我正在做家庭作业,我一直被困扰着几个小时,一直在寻找如何为神经网络随机数生成的权重正确设置尺寸。无论我阅读了多少篇文章,还是我在Google搜索上发表的文章,都找不到解决方案。每次更改尺寸时,基于传入X_train集的尺寸,该程序最终都会出现“ ValueError:操作数无法与形状(X,X)(y,y)一起广播”的情况。主要问题是点积对2d数组进行数学运算的复杂方式。我不知道该去哪里,所以我在这里。我将发布成本和示例输出以提供尽可能多的信息,并每小时检查一次,以查看是否有人可以解决此问题。我真正需要的是一种千篇一律的方式说...如果您要推送一个n维数组,则权重应为这些维,权重应为这些维,权重为3,依此类推...依此类推不是兼容性错误。
我尝试在互联网上寻找一种基于数据结构传入维度来解密权重的方法。即行和列。
import numpy as np
import pandas as pd
from numpy import tanh
from sklearn.preprocessing import StandardScaler
from sklearn.model_selection import train_test_split
class NeuralNetwork():
def __init__(self):
print('constructor working...')
self.inputsize = 4
self.outputsize = 4
self.hiddensize = 1
self.W1 = np.random.randn(self.inputsize, self.hiddensize)
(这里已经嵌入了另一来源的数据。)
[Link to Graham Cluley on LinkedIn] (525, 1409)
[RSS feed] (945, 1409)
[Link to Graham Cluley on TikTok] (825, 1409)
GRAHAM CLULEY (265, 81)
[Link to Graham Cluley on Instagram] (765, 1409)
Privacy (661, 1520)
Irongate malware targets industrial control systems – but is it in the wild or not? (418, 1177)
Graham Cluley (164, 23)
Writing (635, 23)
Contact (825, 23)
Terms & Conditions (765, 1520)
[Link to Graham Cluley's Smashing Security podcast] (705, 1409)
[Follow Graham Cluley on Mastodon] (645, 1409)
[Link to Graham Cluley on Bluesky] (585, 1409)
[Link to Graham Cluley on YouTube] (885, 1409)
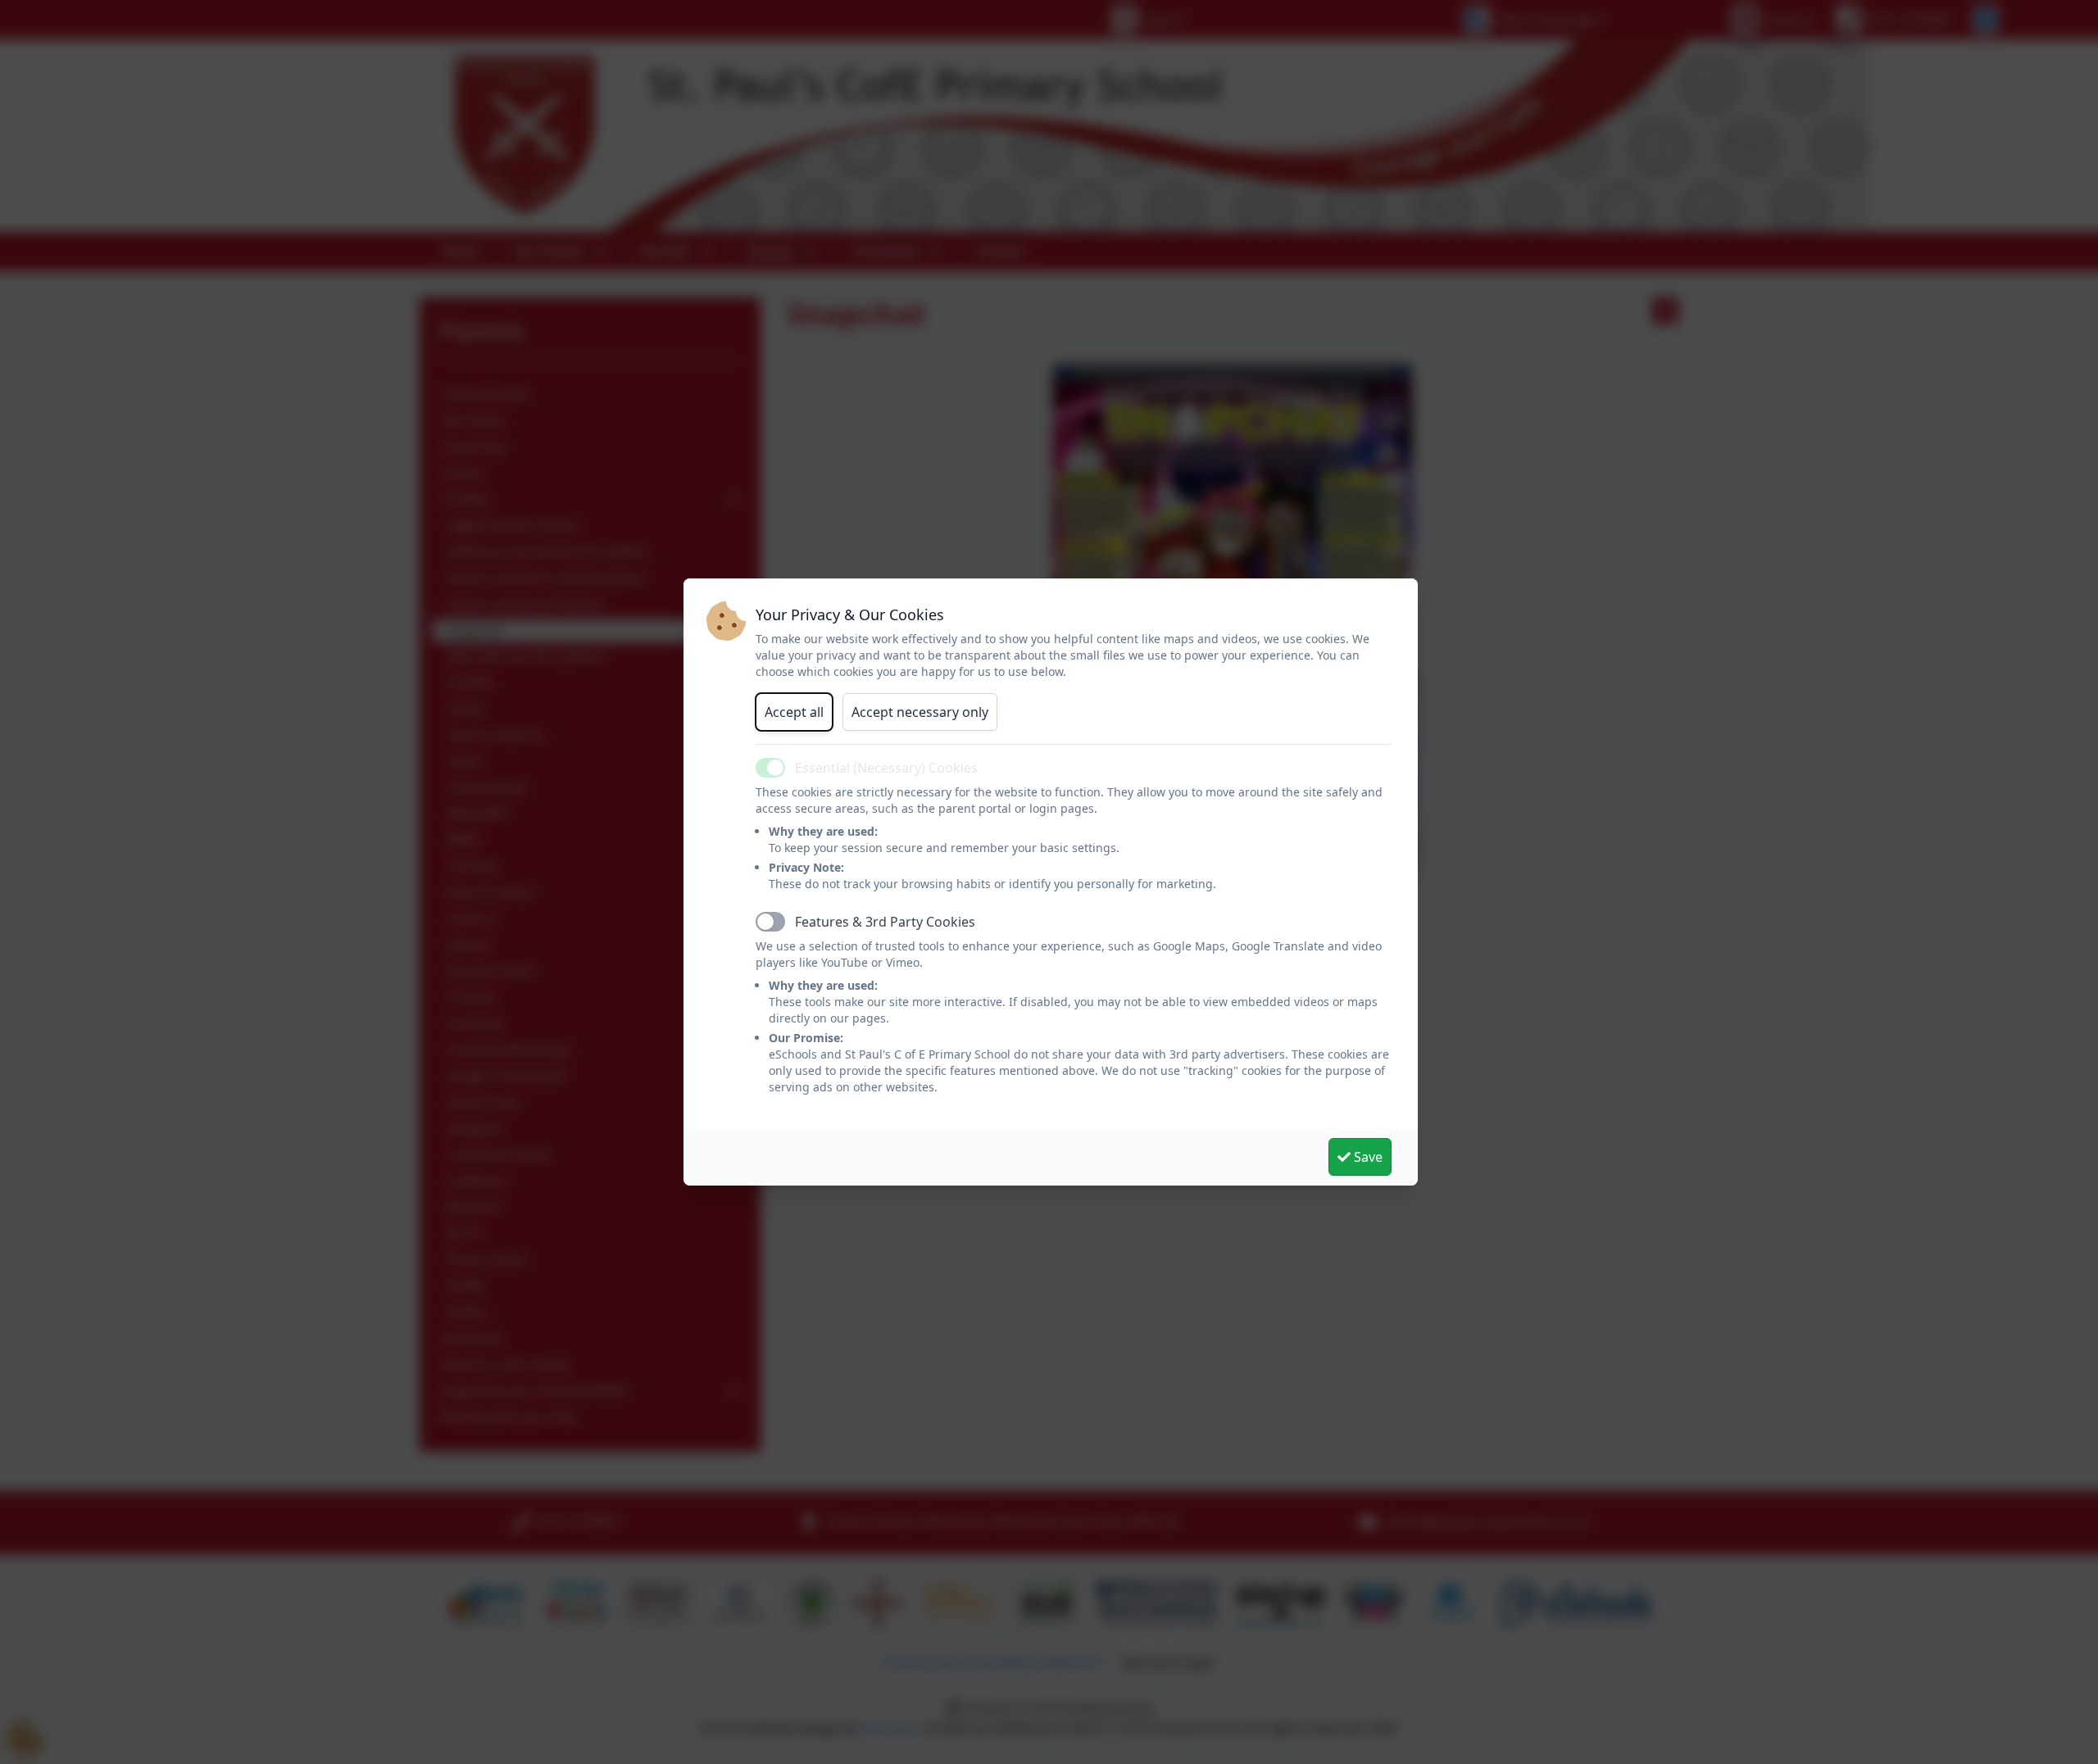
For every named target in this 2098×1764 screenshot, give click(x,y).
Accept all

self.W2 = np.random.randn(self.hiddensize, self.outputsize)
def forward(self, X):
#print('forward - X:\n', X)
self.z = np.dot(X, self.W1)
#print('forward - self.z:\n', self.z)
self.z2 = self.sigmoid(self.z)
#print('forward - self.z2:\n', self.z2)
self.z3 = np.dot(self.z2, self.W2)
#print('forward - self.z3:\n', self.z3)
o = self.sigmoid(self.z3)
print('forward - o:\n', o)
print('forward shape of o:\n', o.shape)
print('forward shape of X:\n', X.shape)
return o
def sigmoid(self, s):
#print('sigmoid:\n', (1/(1+np.exp(-s))))
return(1/(1+np.exp(-s)))
def sigmoidPrime(self, s):
return(s * (1 - s))
def backward(self, X, y, o):
print('backward - X:\n',X,'\ny:\n',y,'\no:\n',o)
self.o_error = y - o
print('backward - o_error:\n', self.o_error)
self.o_delta = self.o_error * self.sigmoidPrime(o)
print('backward - o_delta:\n', self.o_delta)
self.z2_error = self.o_delta.dot(self.W2.T)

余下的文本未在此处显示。